Written instruction: Find each line in the rows below that contains the string "width", and copy those lines out in full. The match must be case-sensitive.

Entries provided:
================================
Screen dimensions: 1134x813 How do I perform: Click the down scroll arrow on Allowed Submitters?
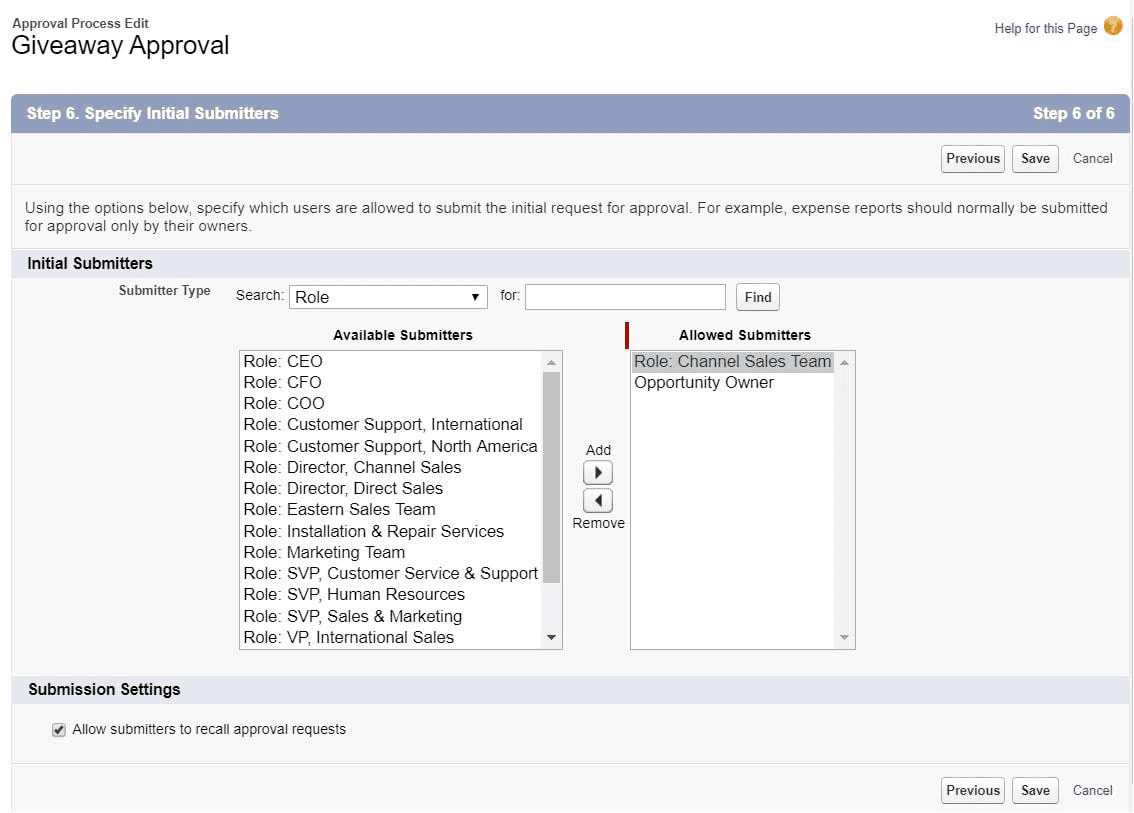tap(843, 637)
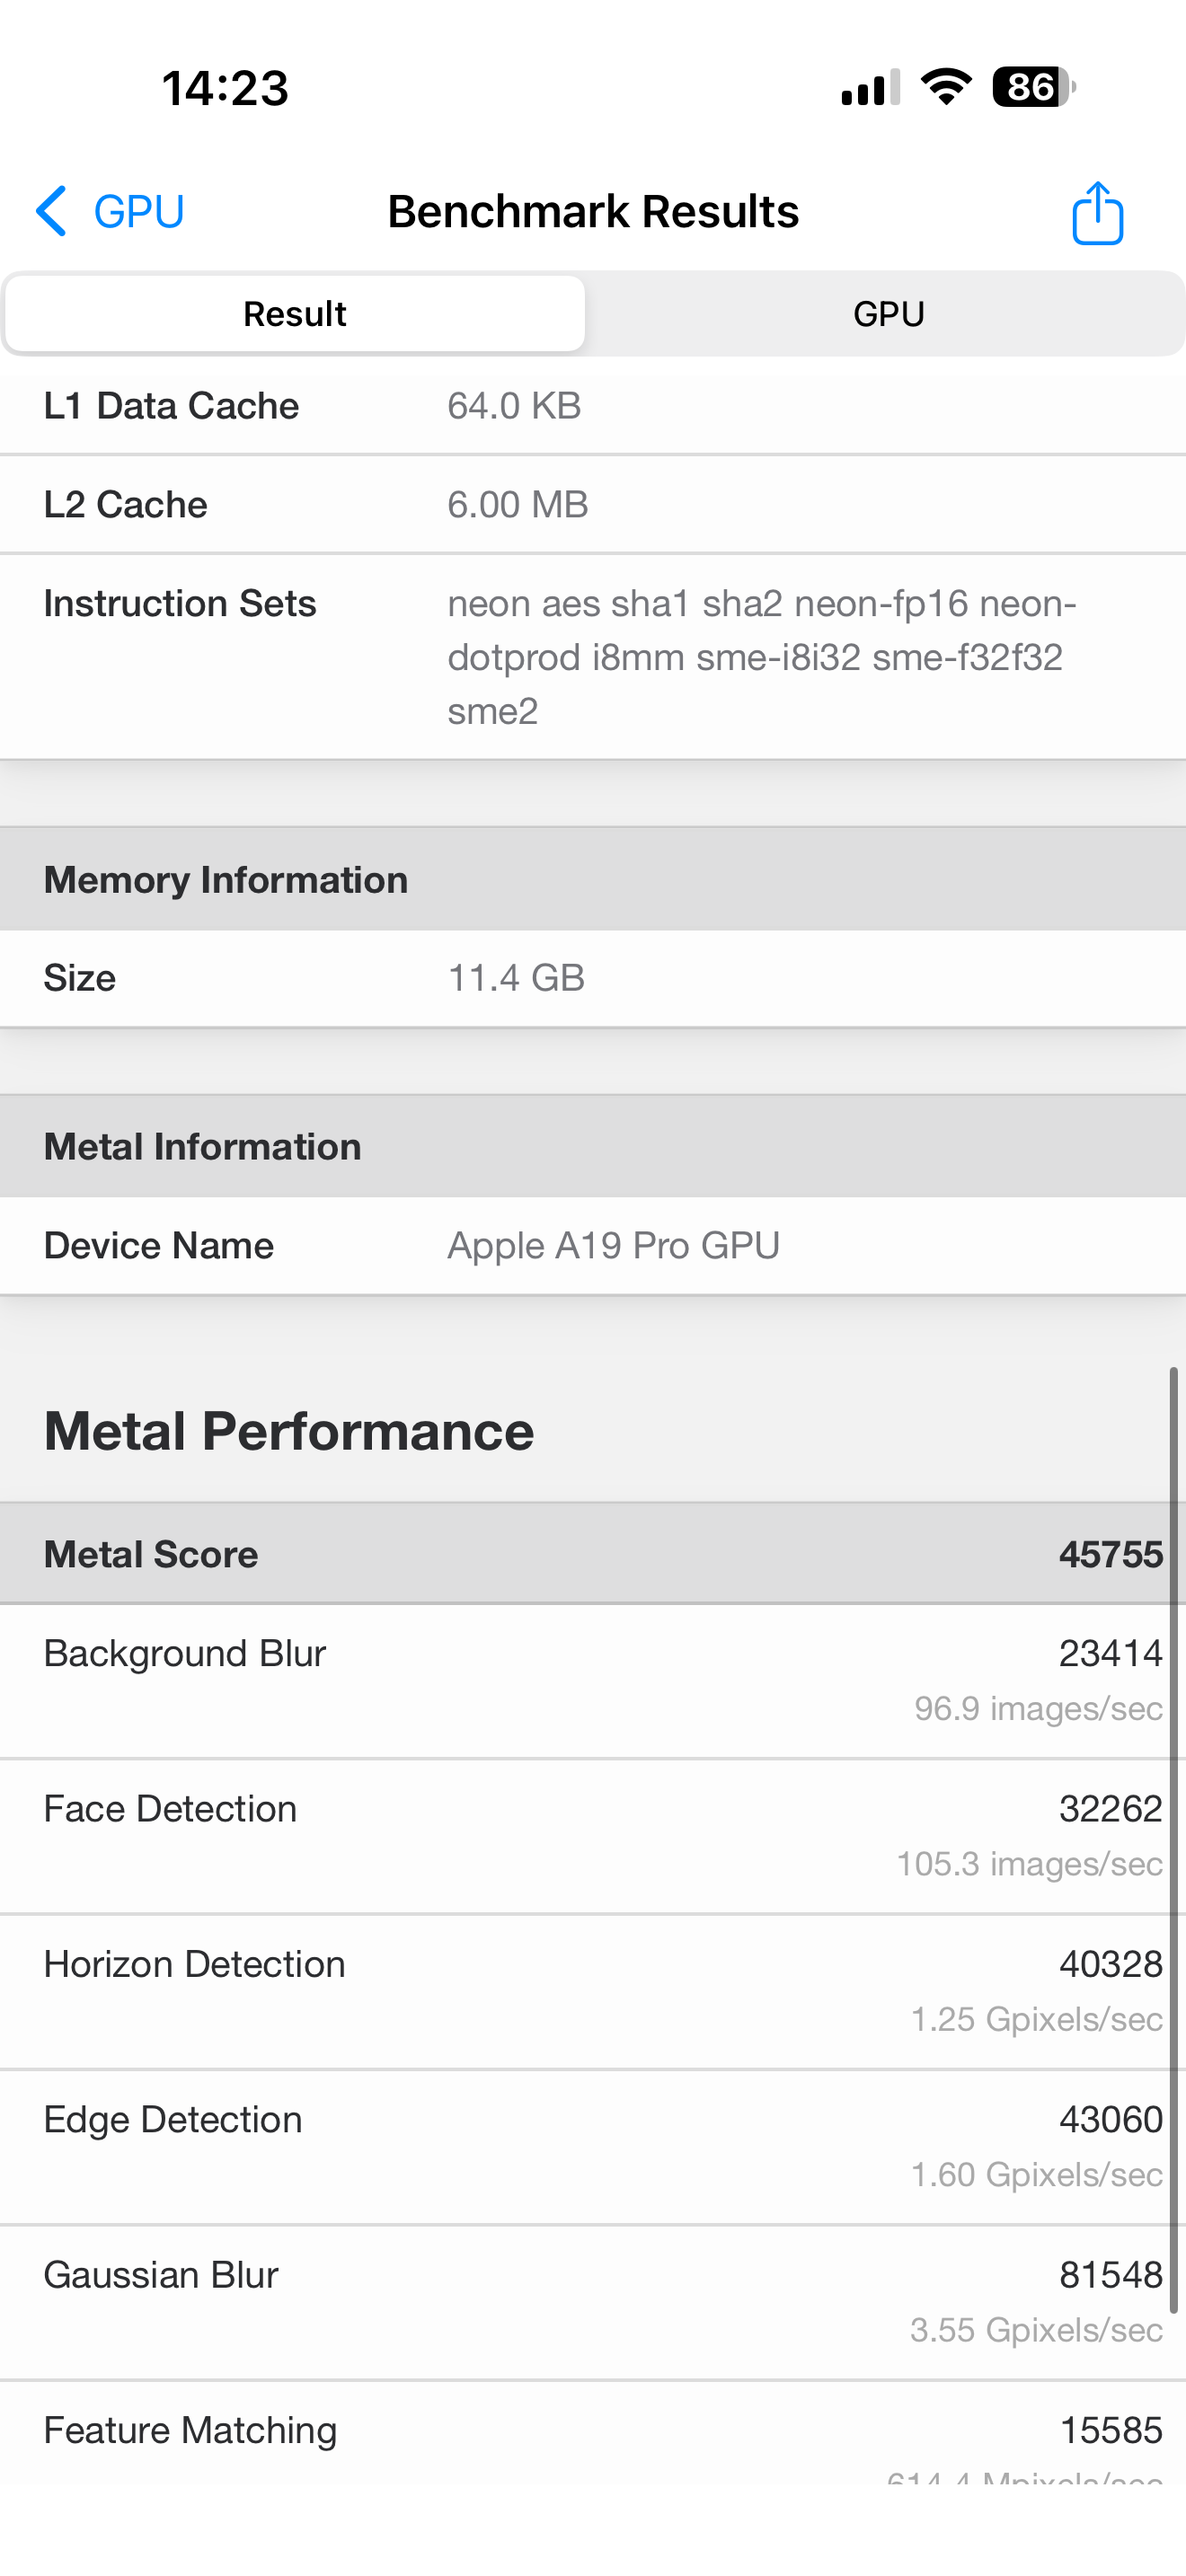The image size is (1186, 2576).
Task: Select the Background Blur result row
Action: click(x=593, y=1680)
================================
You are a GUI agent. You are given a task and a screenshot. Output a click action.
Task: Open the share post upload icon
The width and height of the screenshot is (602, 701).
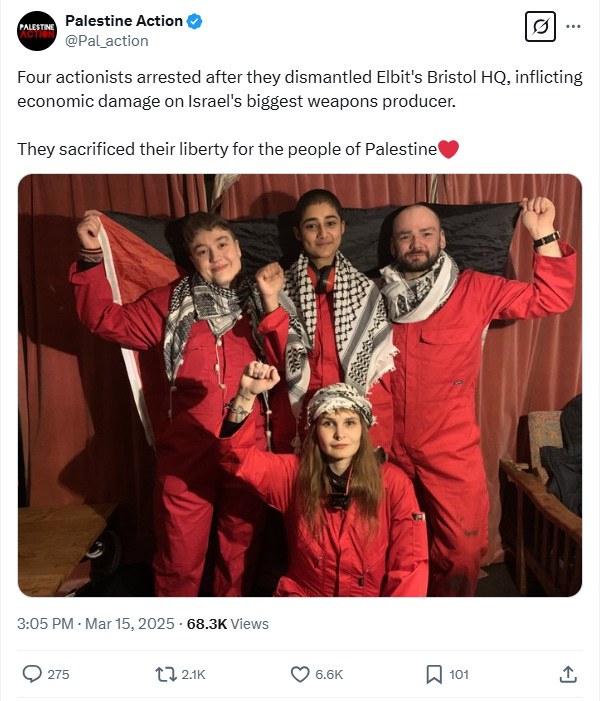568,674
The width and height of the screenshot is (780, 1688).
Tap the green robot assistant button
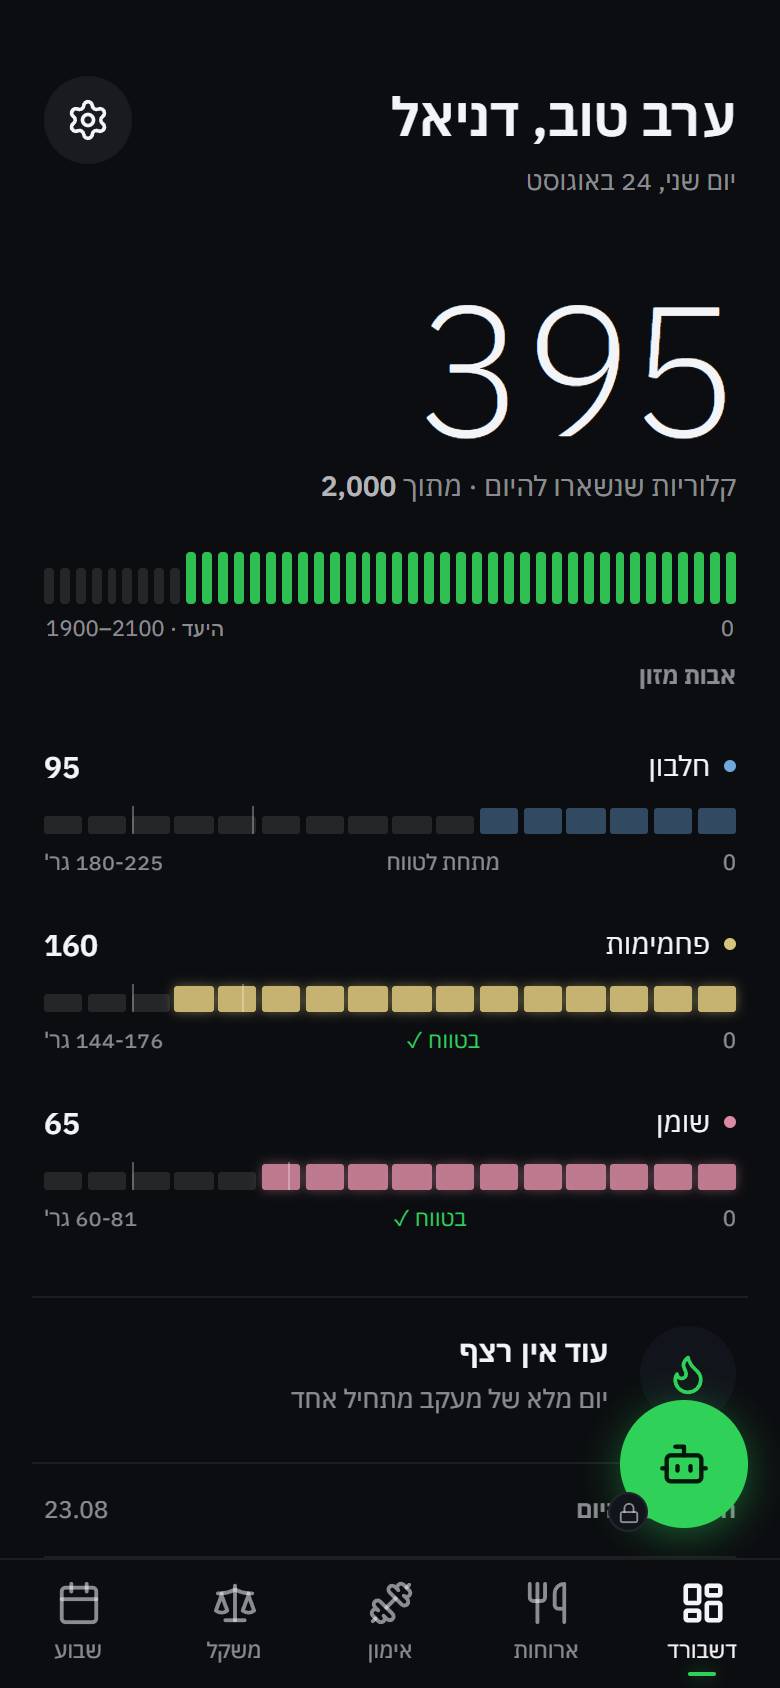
================================
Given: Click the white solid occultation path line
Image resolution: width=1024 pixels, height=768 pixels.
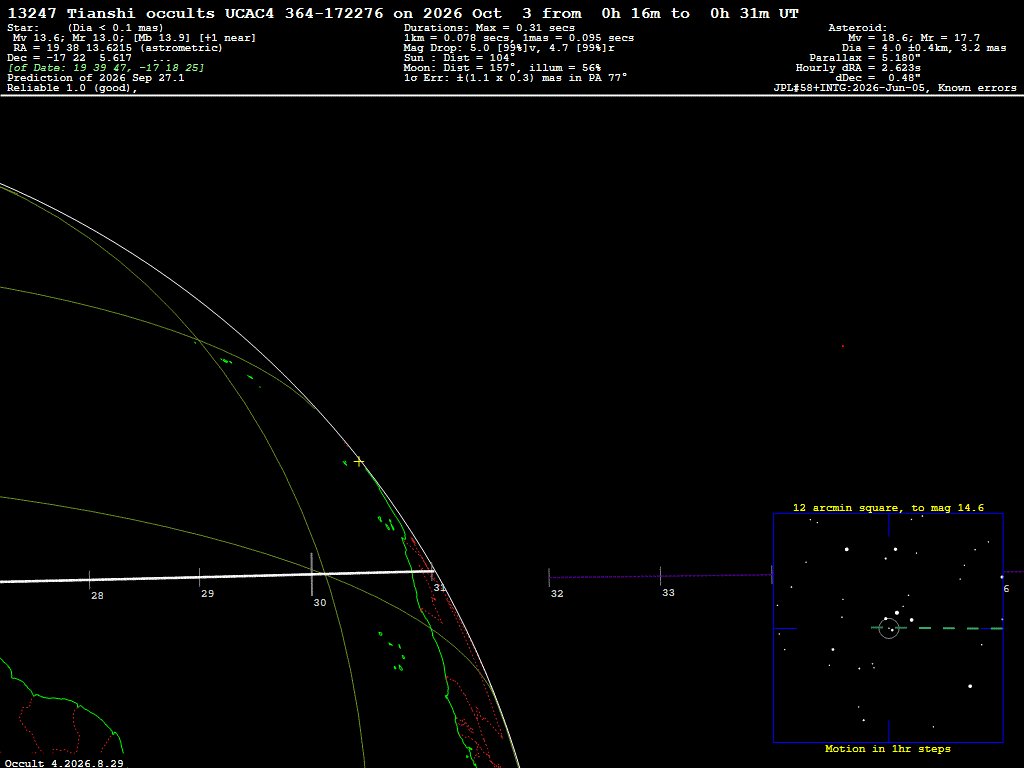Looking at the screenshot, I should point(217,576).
================================
Solution to the problem:
The width and height of the screenshot is (602, 701).
The width and height of the screenshot is (780, 1688).
Image resolution: width=1024 pixels, height=768 pixels.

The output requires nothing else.